Elegbe, 42, is CEO of Interswitch Ltd. in Lagos, which provides electronic switching services between Nigerian banks. His is the kind of company that is taken for granted in the West; there are any number of such operations in the United States, Europe, and Asia. But before Interswitch was founded in 2001, there was no easy way for Nigerian banks to transfer funds electronically. That made it impossible for Nigerians to have many of the conveniences taken for granted elsewhere, such as ATMs and debit cards. But now, said Elegbe, those services are nearly as ubiquitous in Nigeria as they are in other parts of the world.

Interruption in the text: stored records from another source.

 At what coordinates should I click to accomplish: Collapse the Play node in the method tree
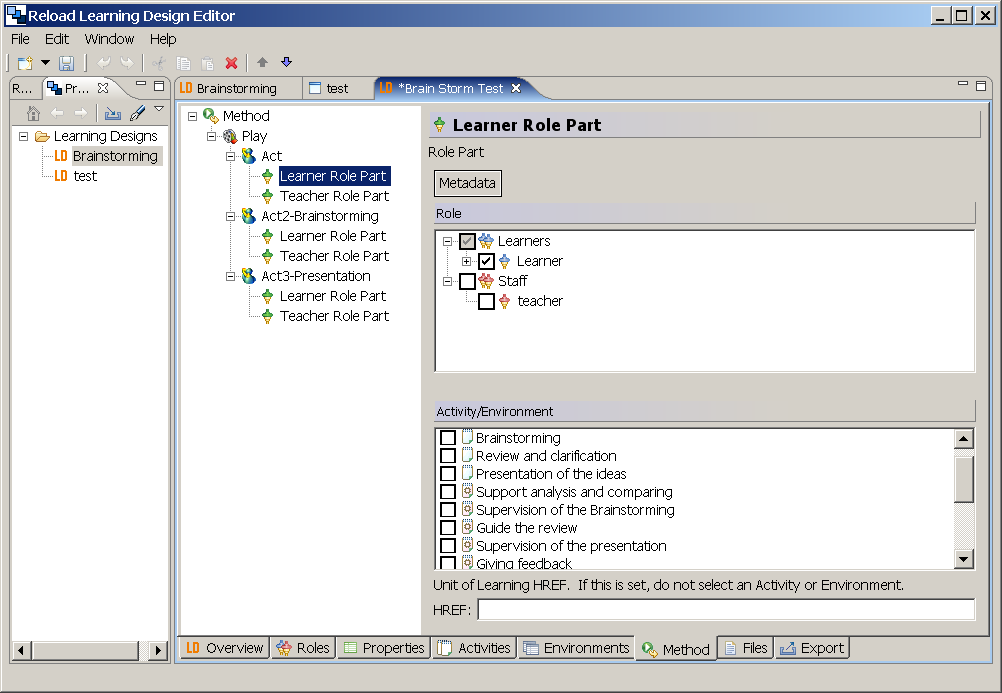tap(212, 136)
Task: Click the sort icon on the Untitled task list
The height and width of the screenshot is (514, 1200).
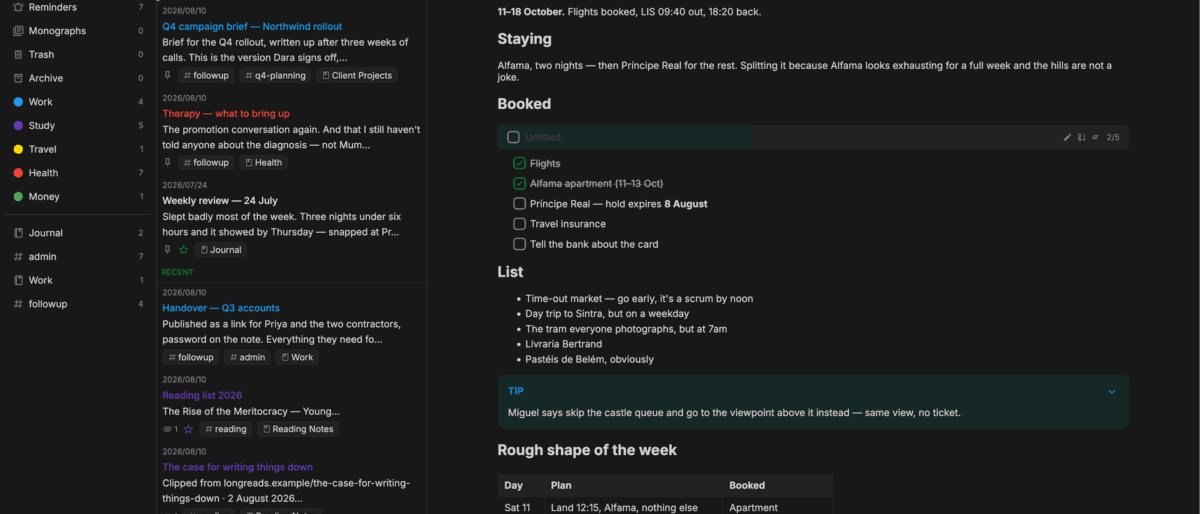Action: click(1081, 137)
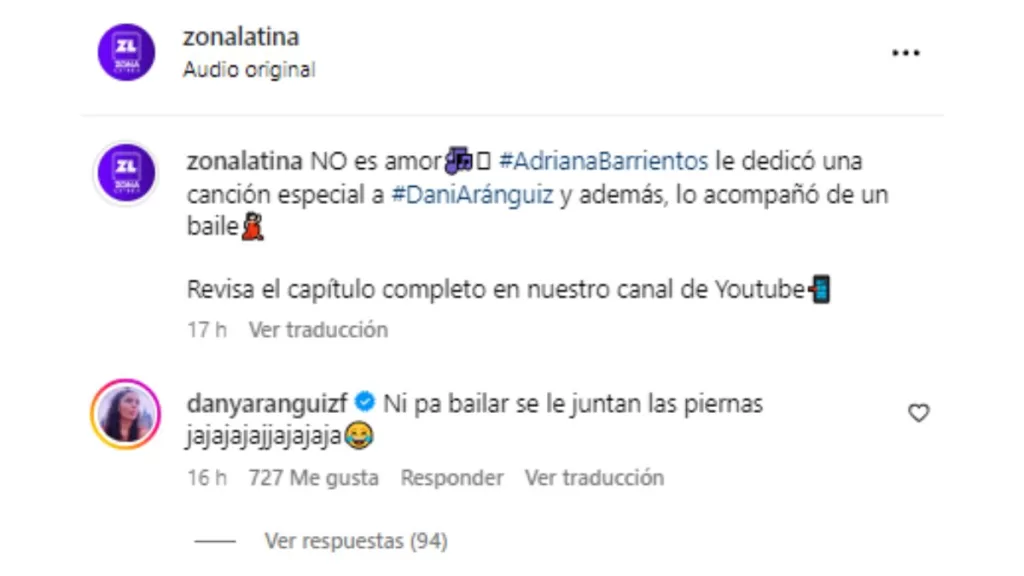The width and height of the screenshot is (1024, 576).
Task: Open zonalatina username in the caption
Action: click(x=245, y=161)
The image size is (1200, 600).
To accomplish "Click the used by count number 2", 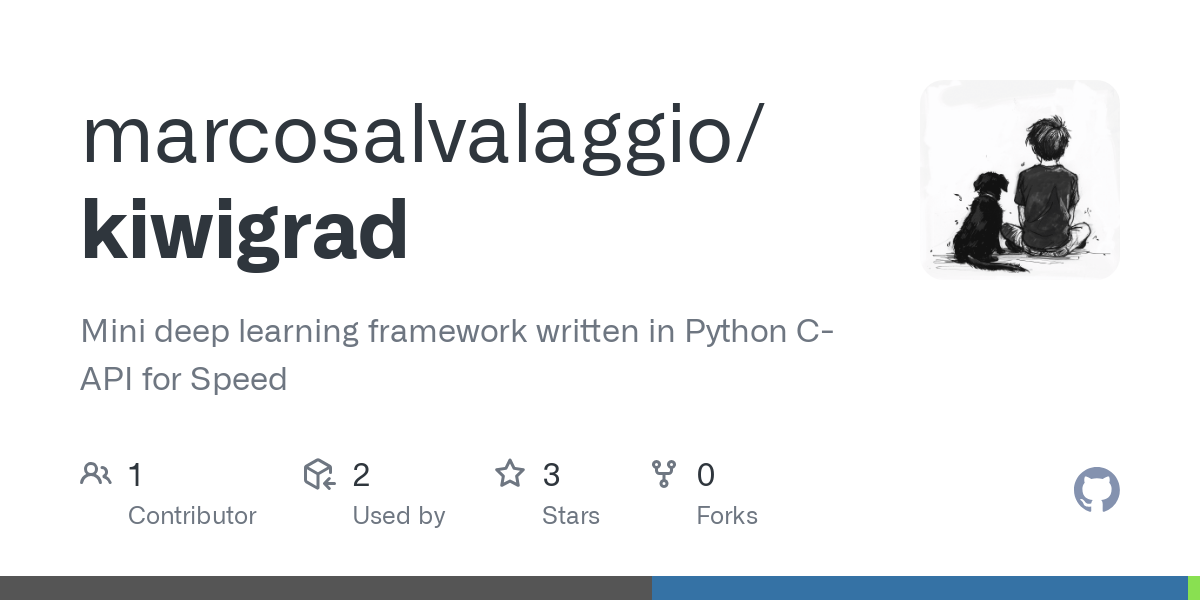I will [x=361, y=475].
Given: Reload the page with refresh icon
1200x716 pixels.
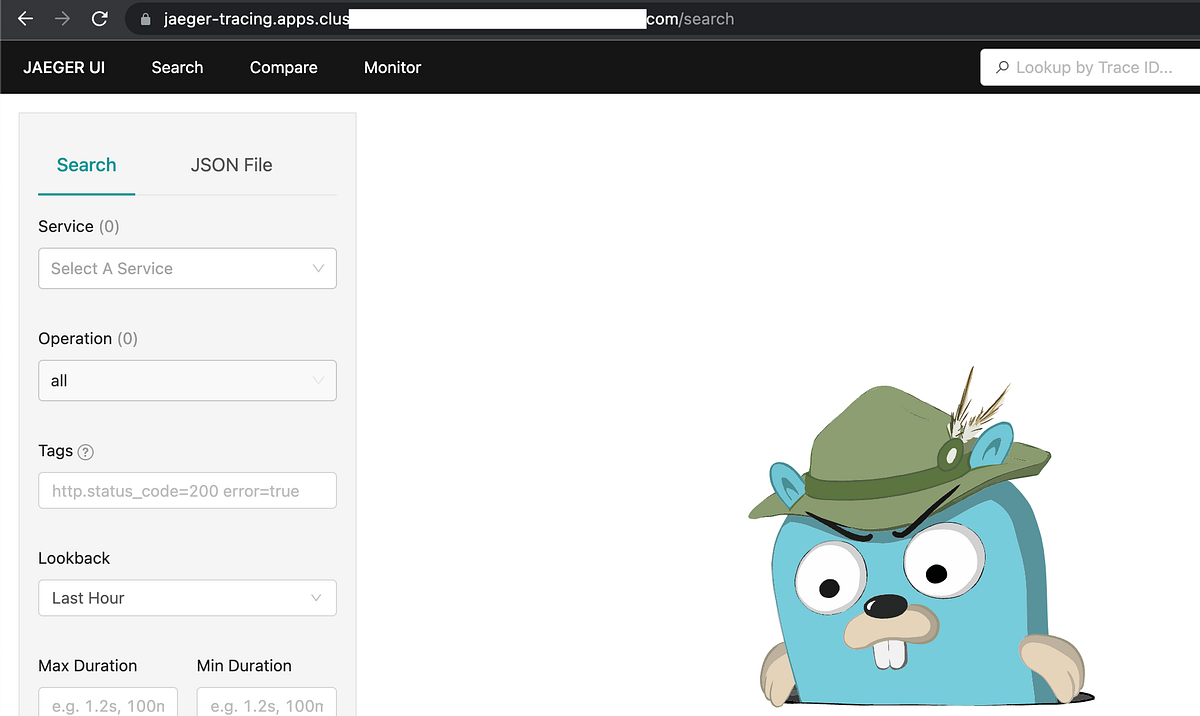Looking at the screenshot, I should pos(99,18).
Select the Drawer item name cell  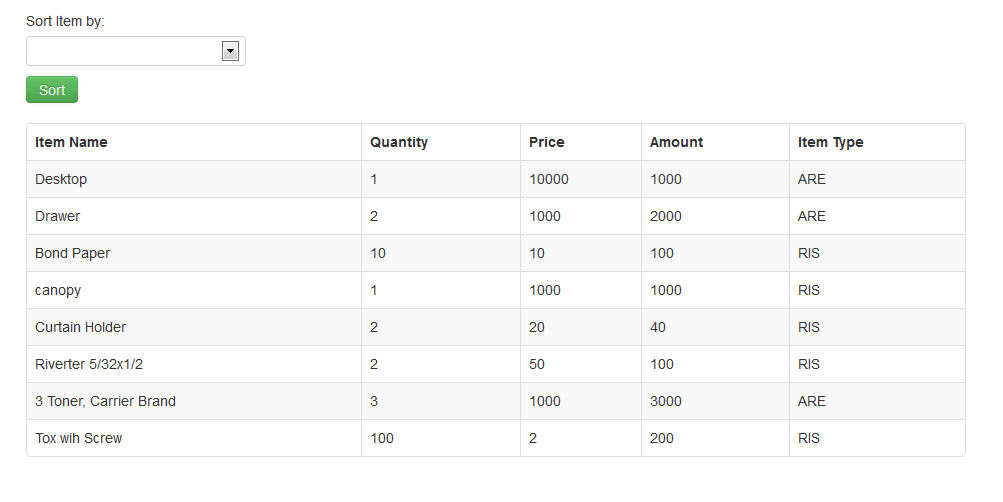click(x=194, y=216)
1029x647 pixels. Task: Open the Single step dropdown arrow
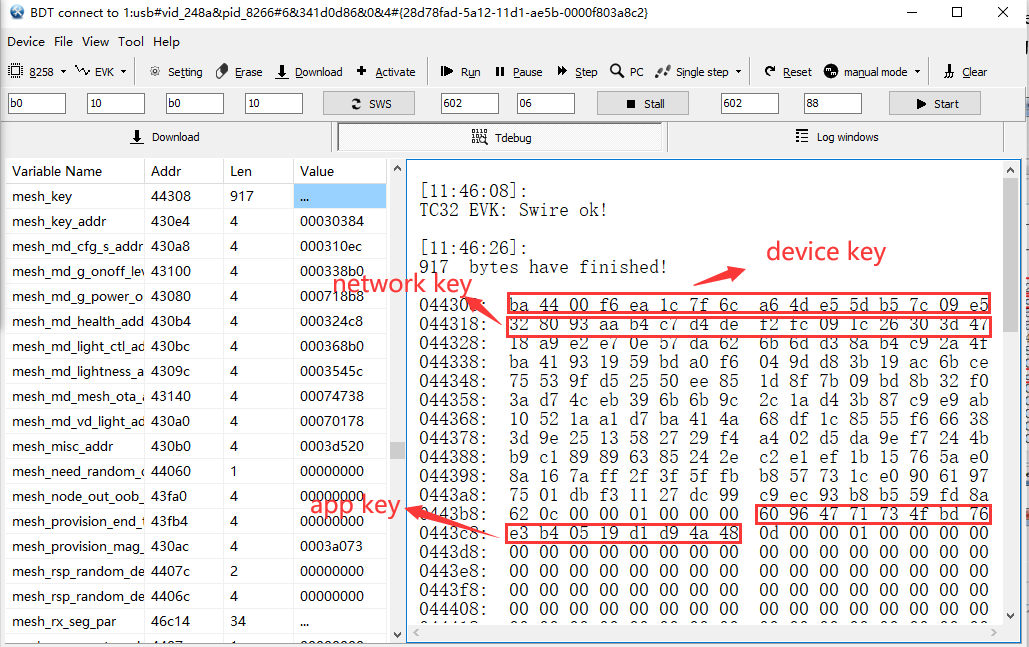tap(738, 72)
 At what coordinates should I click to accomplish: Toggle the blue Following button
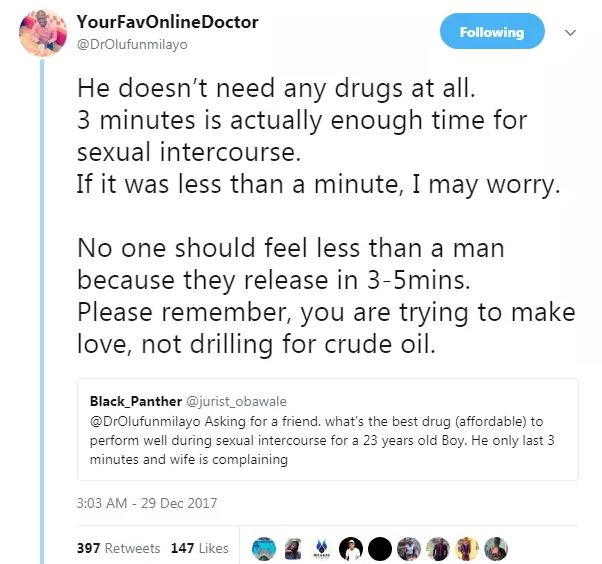490,33
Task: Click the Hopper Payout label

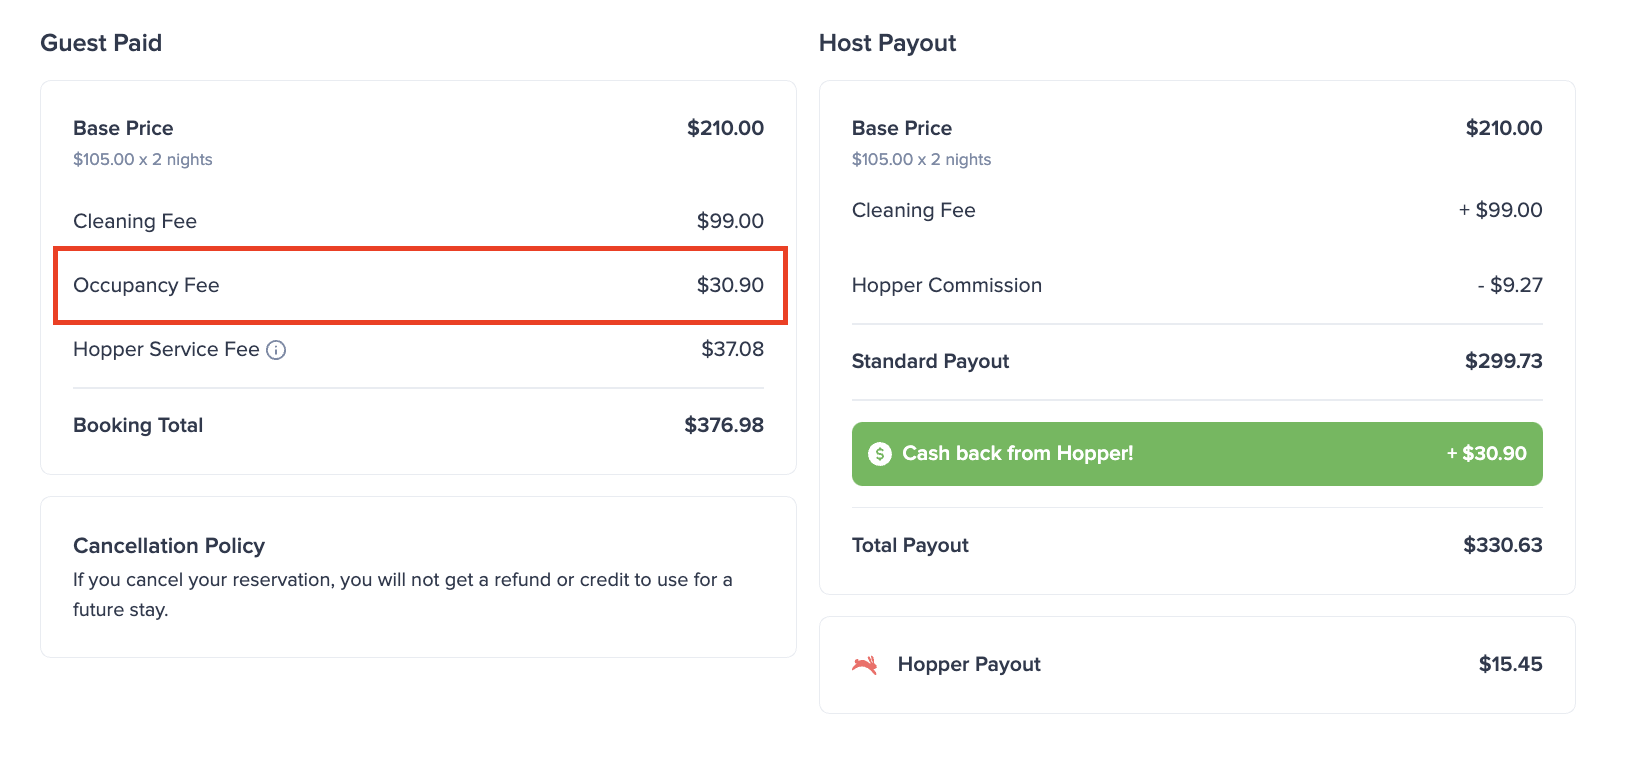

The implications are far-reaching. Apple’s iTunes, for example, recently began operating in Nigeria because it was able to count on companies like Interswitch to take care of the back-end payments that are crucial to its operations.

Even more significantly, said Elegbe, Western switching competitors like Visa and MasterCard, who previously had stayed out of Nigeria, due to its undeveloped infrastructure, are now partnering with Interswitch to open operations there. Despite their oppressive experience with colonialism, said Elegbe, most Africans today understand that they now need multinational corporations as partners in development if the continent is to live up to its potential.

Four panels covered technology, multicountry initiatives, investing opportunities, and media/entertainment. The last of those may well have been the liveliest, featuring the music of “Fuse ODG,” real name Richard Abiona, a U.K.-based Ghanaian musician responsible for an Afro-pop dance craze called “Azonto” that has been a huge hit in both Africa and Europe. Its popularity in the U.K. is such that Prime Minister David Cameron was photographed holding an Azonto T-shirt, and the BBC ran a story asking whether the dance trend would soon take over the world.

Abiona said that his music was part of an attempt to forge a new identity for Africa. “Rebels … wars — that is all I saw about Africa when growing up in London. But there is so much more to Africa, and that is what I am trying to show.”

That theme was echoed by another panelist in an entirely different context. Michelle Atagana is managing editor of the Cape Town-based Memeburn.com, which is sometimes described as Africa’s answer to TechCrunch, the popular technology blog.

“There are plenty of people in Africa doing a lot of innovative work in technology,” she said. “You just don’t hear about them because they don’t shout loud enough, and whoever shouts the loudest gets the most attention.”

“Silicon Valley needs to stop thinking of itself as the center of the world just because it builds bright shiny things like Instagram,” Atagana added. “Instagram may be a lot of fun, but it doesn’t exactly solve any of the world’s problems.”

The Africa Forum was hosted by Stanford GSB Africa Business Club as well as Stanford Africa Business Forum. In addition to Quigless, other student planners of the 2013 forum were Samuel Dele Adeyemo, Temi Olatunde, and Elahe Popat.